LLMs can help gain clarity, the same way a coach, consultant, or therapist can help you work through a scenario. But it’s only as effective as the work you’re willing to put into that endeavor.
So it comes down to:
* Nothing has changed regarding the nature of human work ethic
* Most people don’t want to be a programmer. The idea that ”everyone’s a programmer now” is no different than saying ”everyone’s a carpenter now” because power tools exist. Most people don’t want to do that kind of work and are happy to pay someone else to do it.
I don't personally know anyone trying to use more fancy tools like agents or ide-integrated helpers. They're not perfect by any means and you actually need to learn how to use them well, but the difference is massive. I've definitely saved some hours when developing smaller scope tools. It's not a time save that would drastically change my total productivity, but... it exists and it's going to increase in the future. And it requires upfront investment into the tooling and learning that few people seem to be interested in.

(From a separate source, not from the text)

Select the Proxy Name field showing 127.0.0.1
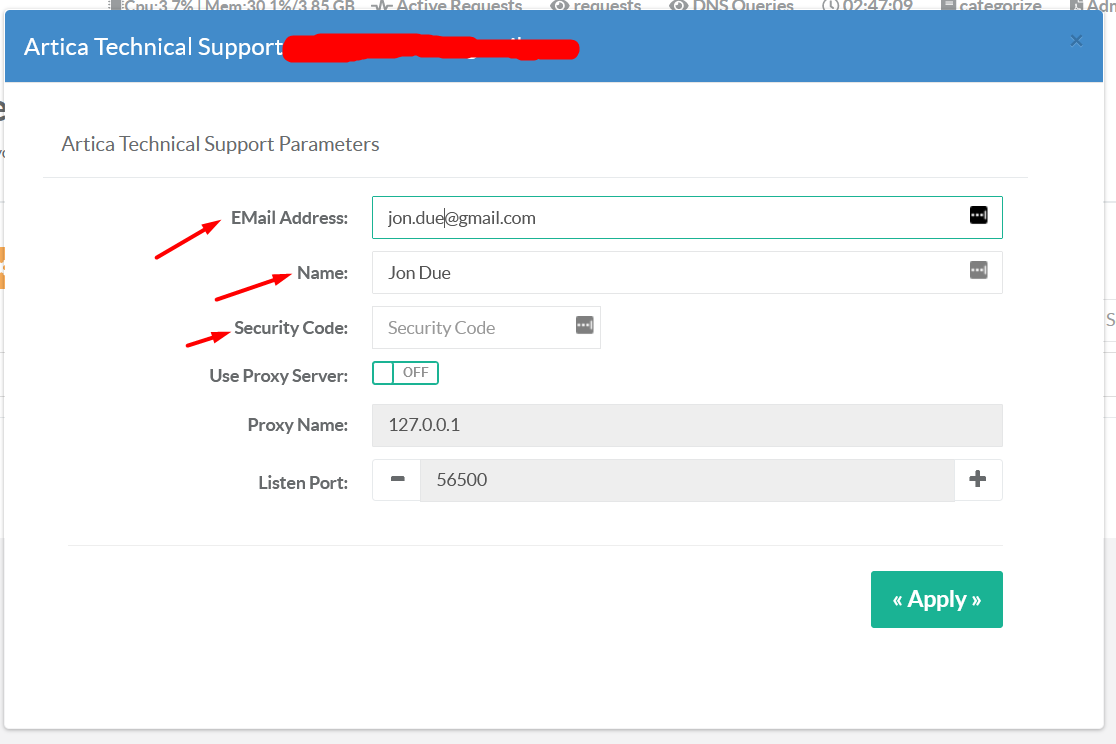Image resolution: width=1116 pixels, height=744 pixels. point(686,425)
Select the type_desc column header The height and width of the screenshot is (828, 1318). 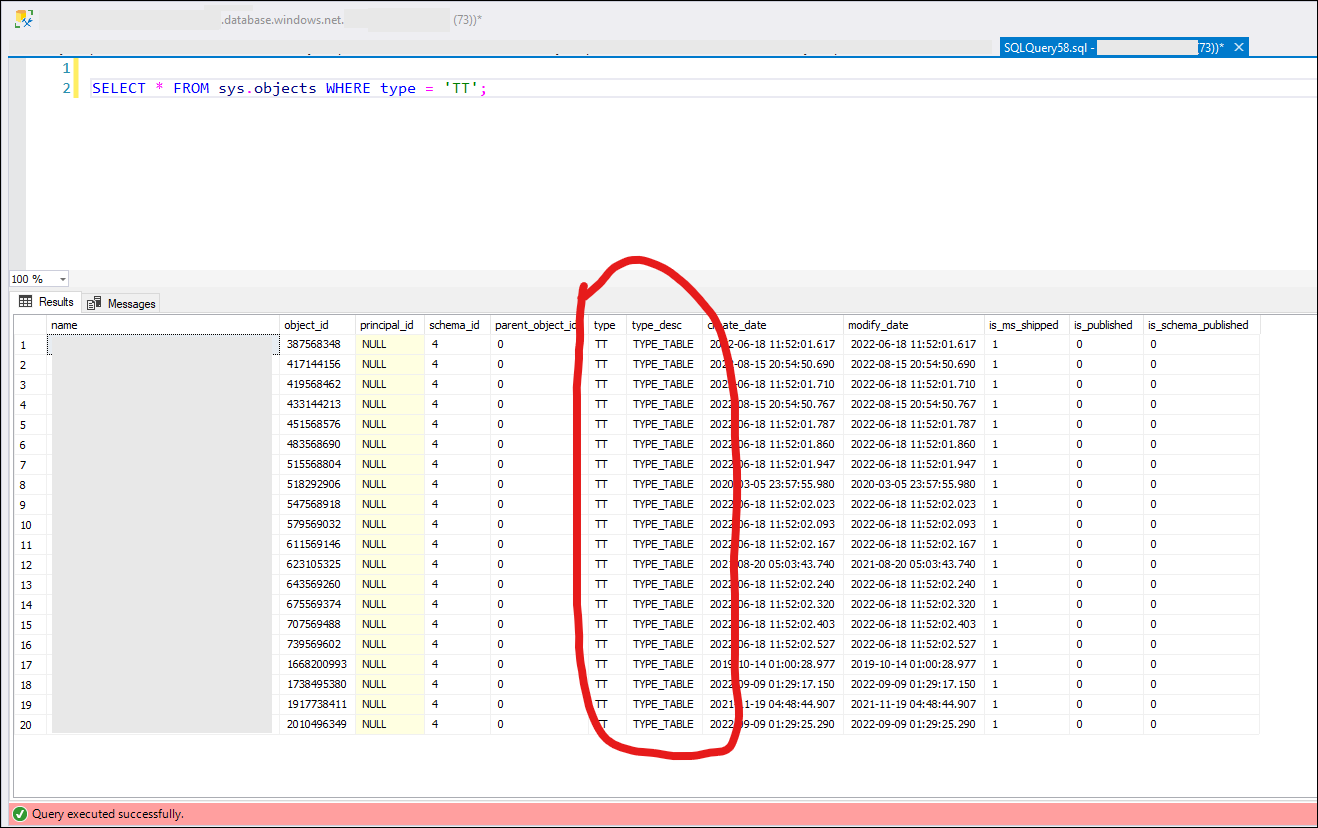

But even given current issues, how can you tell there hasn't been an improvement? How would you be able to tell across all the open source in the world?
Here are some significant productivity gains I get from Mistral/Phind/ChatGPT/office-internal-llm daily.
- throw a messy shell script and ask it to refactor it(works 80% of the time)
- put a sample xml/json/yaml and ask it to generate the class/struct (code generation)
- ask questions and it gives immediate response with example more well suited to my need (previously took time to go into SO/Reddit/SE etc and scroll through several posts, docs or even waste time reading blogspams )
- ask questions about specific topic and get immediate response and citations(this is inhouse trained model) instead of fighting with broken search or ocean of messy documents in Confluence/Notion/Gitlab Pages and what not
- rubber duck when brainstorming a problem(it can sometimes lead to interesting outcomes)
- prepare a bash script to do something and then I simply modify/correct/refine it to fit my needs
- questions about trivial stuff
- generate boiler plates
- generate a throw away project to try something fast
- convert from one language to another(need to work with different teams using different languages such as TS/Java/C++/Scala/Python/Shell/Rust/Erlang etc)
- write a polite email(or response to) which I can copy paste and send when I am too occupied with something else
- documentation of specific feature of something which would take a lot of digging in the original docs
- generate a pure self-contained html/css prototype to send to our UI/UX team to give them an idea of particular concept
- summarize large block of text into bullet forms(useful for presentations)
- get summaries of popular books(because chatgpt has indeed trained on a lot of them somehow!)
- translate a text to another language(works well when it does but still needs some corrections)
Most of these activities save me a lot of time which would previously need some big time investments.